Interessant wäre im Folgenden zu fragen, wie in den verschiedenen Genres wiederum Beziehungsgeflechte, Geschlechterbeziehungen und ähnliches ausgestaltet werden. Dass man sich da bei Politycki mit Geschlechterklischees auseinanderzusetzen hat, lässt das Zitat, das Du anführst, schon erahnen. Aber auch im ‚Schwarm‘ oder ‚Anils Geist‘ tauchen diese Gespenster auf – dort sind Protagonistinnen zwar die fitten Expertinnen, doch leben sie meistens beziehungslos oder haben ein chaotisches Liebesleben, vor dem sie glücklicherweise in die Arbeit flüchten können. Männlichen Protagonisten geht es zwar ähnlich, doch haben die immer noch die heißen Affären, sind also sexy Typen, und deswegen ist es nicht so schlimm, wenn`s nicht klappt. Aber das ist ein anderes Thema … Danke jedenfalls, mimmiamara, für Deinen Kommentar!

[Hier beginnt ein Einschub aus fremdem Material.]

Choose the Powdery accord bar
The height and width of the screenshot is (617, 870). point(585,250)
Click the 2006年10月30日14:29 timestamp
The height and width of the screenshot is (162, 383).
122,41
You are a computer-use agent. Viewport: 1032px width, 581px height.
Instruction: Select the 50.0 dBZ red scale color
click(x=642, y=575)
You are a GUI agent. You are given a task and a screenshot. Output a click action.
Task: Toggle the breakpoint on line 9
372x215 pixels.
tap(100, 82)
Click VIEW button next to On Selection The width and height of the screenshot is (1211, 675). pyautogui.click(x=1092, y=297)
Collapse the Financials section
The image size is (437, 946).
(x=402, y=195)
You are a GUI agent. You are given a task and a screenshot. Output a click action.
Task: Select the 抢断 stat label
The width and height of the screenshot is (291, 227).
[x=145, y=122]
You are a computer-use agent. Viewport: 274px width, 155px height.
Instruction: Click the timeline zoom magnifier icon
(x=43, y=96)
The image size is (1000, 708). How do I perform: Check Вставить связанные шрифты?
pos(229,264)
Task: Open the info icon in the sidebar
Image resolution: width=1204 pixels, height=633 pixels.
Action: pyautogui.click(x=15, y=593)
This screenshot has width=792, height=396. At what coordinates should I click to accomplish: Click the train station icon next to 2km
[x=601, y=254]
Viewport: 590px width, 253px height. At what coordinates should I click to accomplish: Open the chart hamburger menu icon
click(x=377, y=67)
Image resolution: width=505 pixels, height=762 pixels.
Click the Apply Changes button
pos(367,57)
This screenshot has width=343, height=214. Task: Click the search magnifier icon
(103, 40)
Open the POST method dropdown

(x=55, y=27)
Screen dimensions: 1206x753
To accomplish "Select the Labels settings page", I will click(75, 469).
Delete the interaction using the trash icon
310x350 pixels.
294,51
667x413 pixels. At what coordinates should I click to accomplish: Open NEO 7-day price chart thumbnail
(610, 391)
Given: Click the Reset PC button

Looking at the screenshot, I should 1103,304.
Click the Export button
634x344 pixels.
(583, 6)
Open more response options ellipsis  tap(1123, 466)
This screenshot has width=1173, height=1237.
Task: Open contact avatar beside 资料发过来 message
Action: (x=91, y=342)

danke für deine erhellenden ausführungen! wenn jemand noch ein thema für ein weiteres wissenschaftliches großprojekt sucht, wäre hier offensichtlich einiges an material für so etwas wie ‚zum zusammenhang von gender und genre in aktuellen wissenschaftsfiktionen‘ o. ä. vorhanden.